(Mário Maestri]
Em janeiro de 1971, com 23 anos, cheguei ao Chile escapando da repressão militar no Rio Grande do Sul, semanas após a posse de Salvado Allende. Inscrevi-me no curso de História do Instituto Pedagógico da Universidade de Chile, um dos centros universitários mais combativos do país.
Em Santiago, deparei-me com cenário inacreditável, para quem vinha do Brasil, onde a esquerda sofria, em inícios dos anos 1970, uma segunda derrota, após a de 1964. No Chile, o mundo do trabalho, extremamente organizado e consciente, ocupava o centro da vida social e política do país. A classe operária possuía uma Central Única dos Trabalhadores, verdadeiramente unitária, e dois grandes partidos políticos, o Comunista, reformista, e o Socialista, com importante ala classista e revolucionária.
A classe operária chilena formara-se no contexto da mineração do salitre e do cobre e fortalecera-se com processo de industrialização por substituição de importações, bastante semelhante ao brasileiro. Ao contrário do Brasil e da Argentina, o operariado chileno jamais fora refém do populismo burguês. Os milhares de refugiados brasileiros e de toda a América Latina foram recebidos de braços abertos pela população de esquerda chilena, que levava a sério os versos de seu hino nacional que prometia ser o país “el asilo contra la opresión”. Muito logo, me senti em um meu país, onde pretendia assentar raízes para sempre.
O programa da Unidade Popular era extremamente avançado. Entre outras iniciativas, propunha a nacionalização do cobre, a estatização do sistema bancário, a ampliação da reforma agrária. Respondendo à sabotagem da produção e à atividades golpistas, os trabalhadores promoveram vasta ocupação de usinas, fábricas e fazendas. No Sul, os camponeses mapuches reconquistavam as terras perdidas nos séculos e décadas anteriores. Os sem-teto ocupavam terrenos urbanos para construir suas moradias. Logo, surgiram embriões de conselhos operários reunidos territorialmente em fábricas ocupadas. O governo da Unidad Popular limitou-se a legalizar e tentar por travas às ocupações que punham sob controle popular grande parte da economia do país.
Em 9 de outubro de 1972, o imperialismo yankee financiou vasta e longa greve de caminhoneiros, que deveria anteceder a queda do governo. Os grevistas patronais tiveram que interromper a paralisação pois o controle do país pelo mundo do trabalho radicalizara-se, tornando os patrões realidade disfuncional. Com o ensaio de golpe do dia 29 de junho de 1973, o Tanquetazo, milhares de indústrias foram tomadas, tremulando sobre elas bandeiras vermelhas. Soldados, marinheiros, carabineiros se prepararam para a marchar com a população. Golpistas assustados e certos da derrota procuraram refúgio nas embaixadas.

* [Trechos dos dados]
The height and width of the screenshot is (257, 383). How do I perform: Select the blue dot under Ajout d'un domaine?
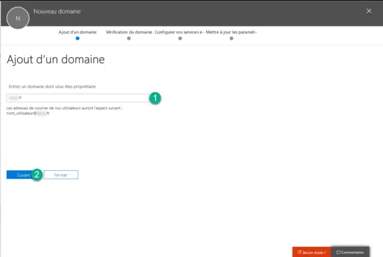(x=77, y=39)
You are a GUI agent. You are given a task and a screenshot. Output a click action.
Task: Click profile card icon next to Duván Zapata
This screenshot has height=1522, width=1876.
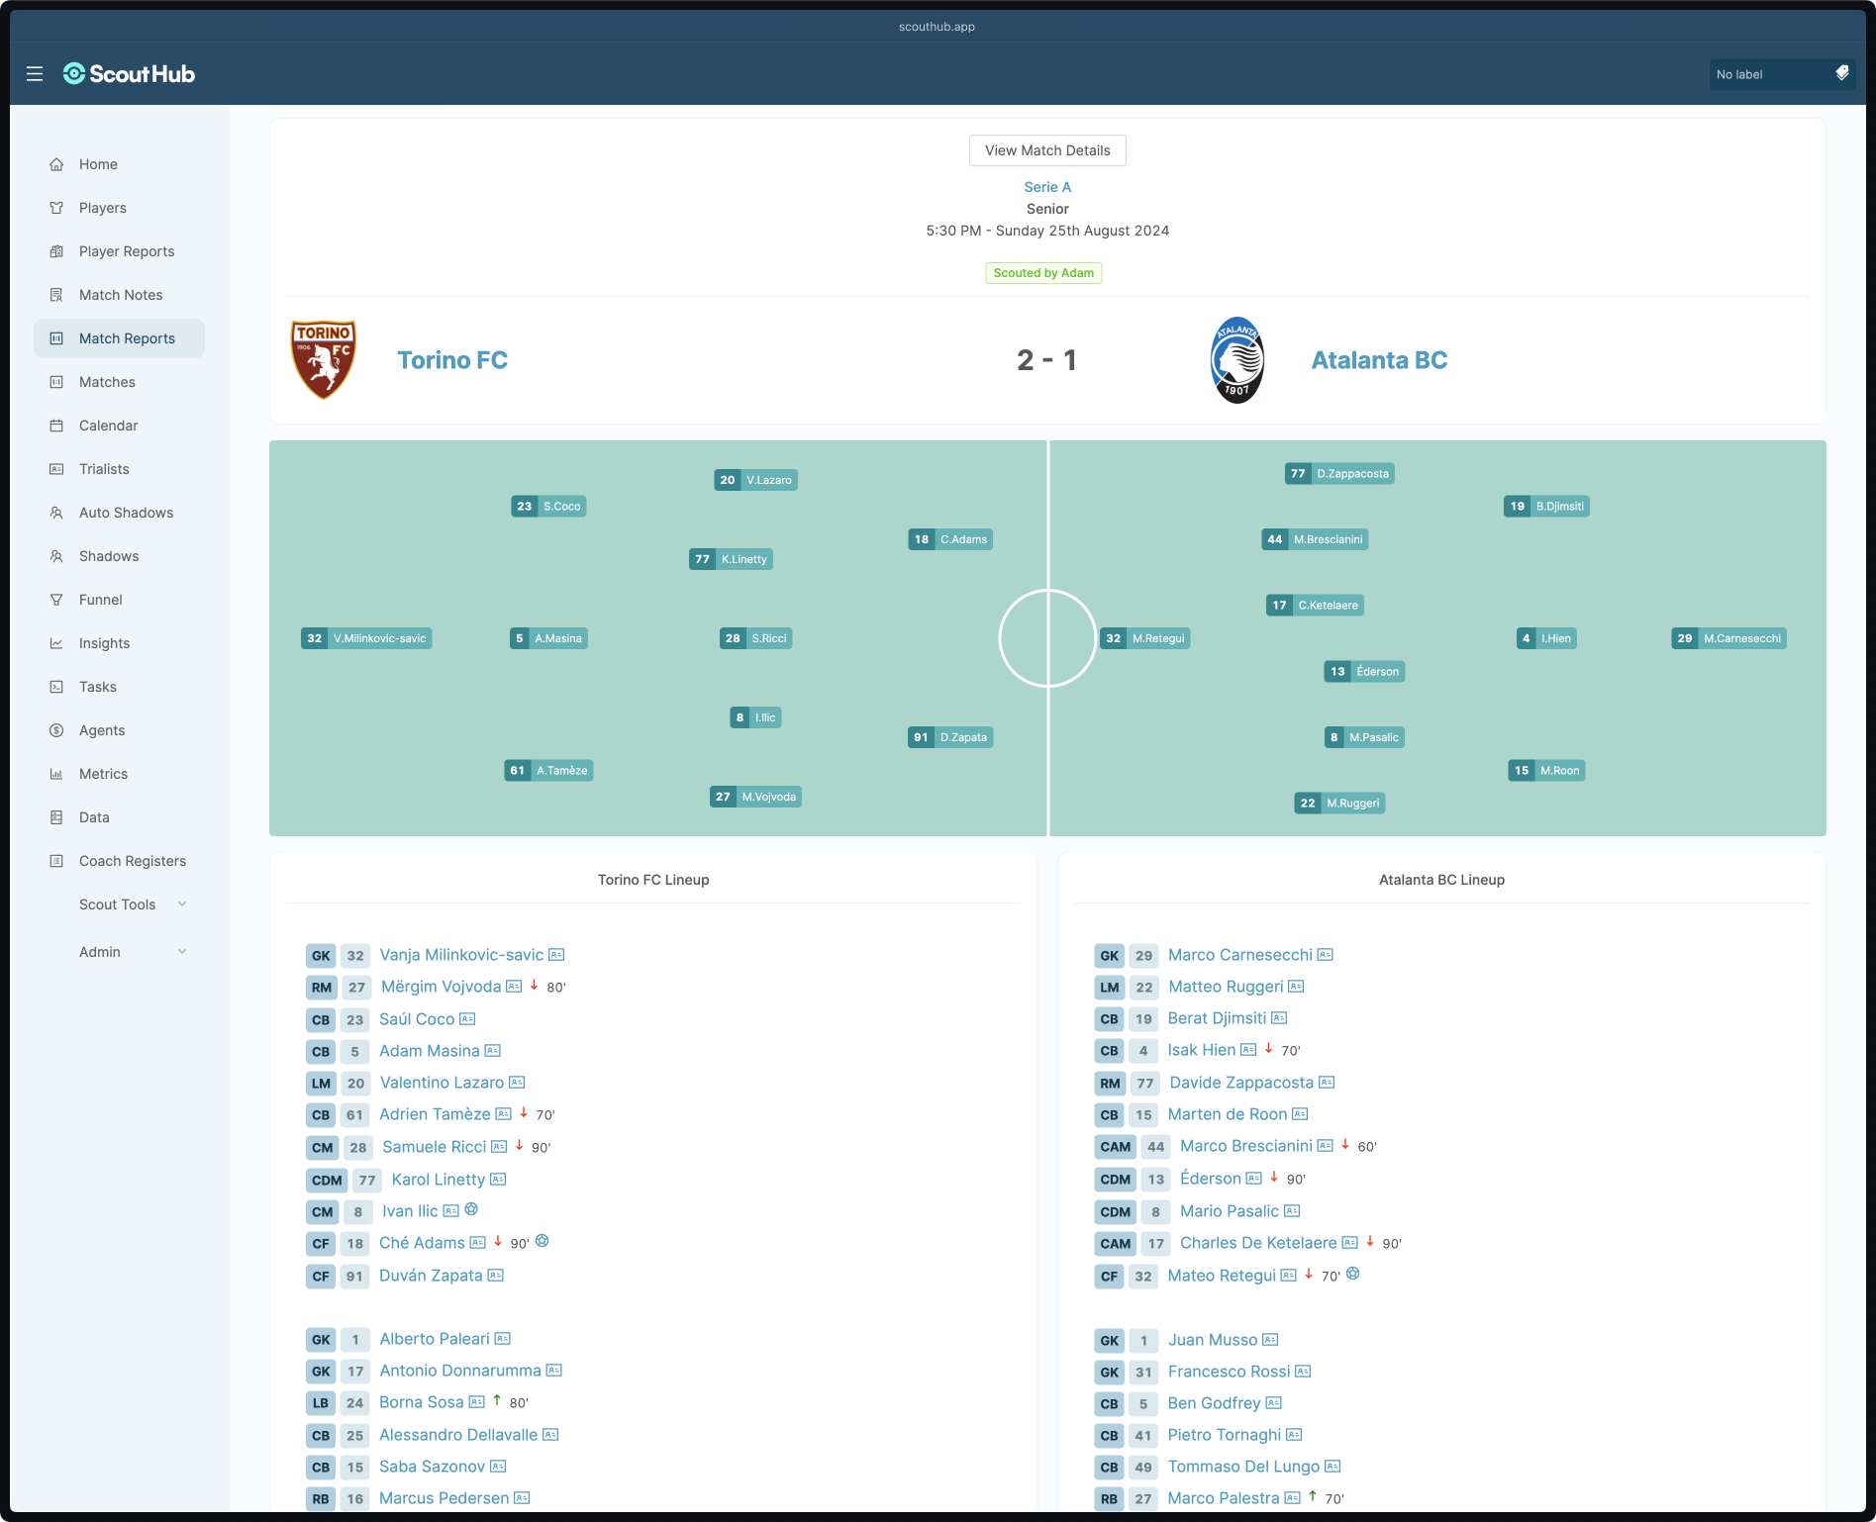tap(496, 1276)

* [Sua tarefa] Continue o texto sobre o Chile de Allende a partir do ponto em que ele termina. Os itens não têm nenhum papel nesta tarefa.

* [Resposta do exercício]
Situação revolucionária
Abria-se situação revolucionária no país, na qual os trabalhadores poderiam ter aplastado o golpismo praticamente sem derramamento de sangue. A população diante do palácio da Moneda pediu a Salvador Allende que fechasse o congresso. Ele se negou a fazê-lo, em nome do respeito àquela instituição, já totalmente a serviço do golpe. O país estava literalmente nas mãos dos trabalhadores. O imperialismo não tinha qualquer possibilidade de intervir no país, pois se encontrava acuado no Vietnan, de onde se retiraria, com o rabo entre as pernas, com a libertação de Saigon, em 1º de maio de 1974.
No mundo social, tudo que não avança, retrocede. Pouco mais de dois meses mais tarde, às seis horas da manhã de 11 de setembro, o golpe iniciava em Valparaíso. As 6:30, o Palácio da Moneda, no centro de Santiago, já era atacado por terra e pelo ar. Após se encerrar no Palácio com sua destemida guarda pessoal e alguns fiéis armados, Salvador Allende proferiu um último e poético discurso, no frigir dos ovos, uma verdadeira rendição antes do combate iniciar, conclamando a população a não resistir.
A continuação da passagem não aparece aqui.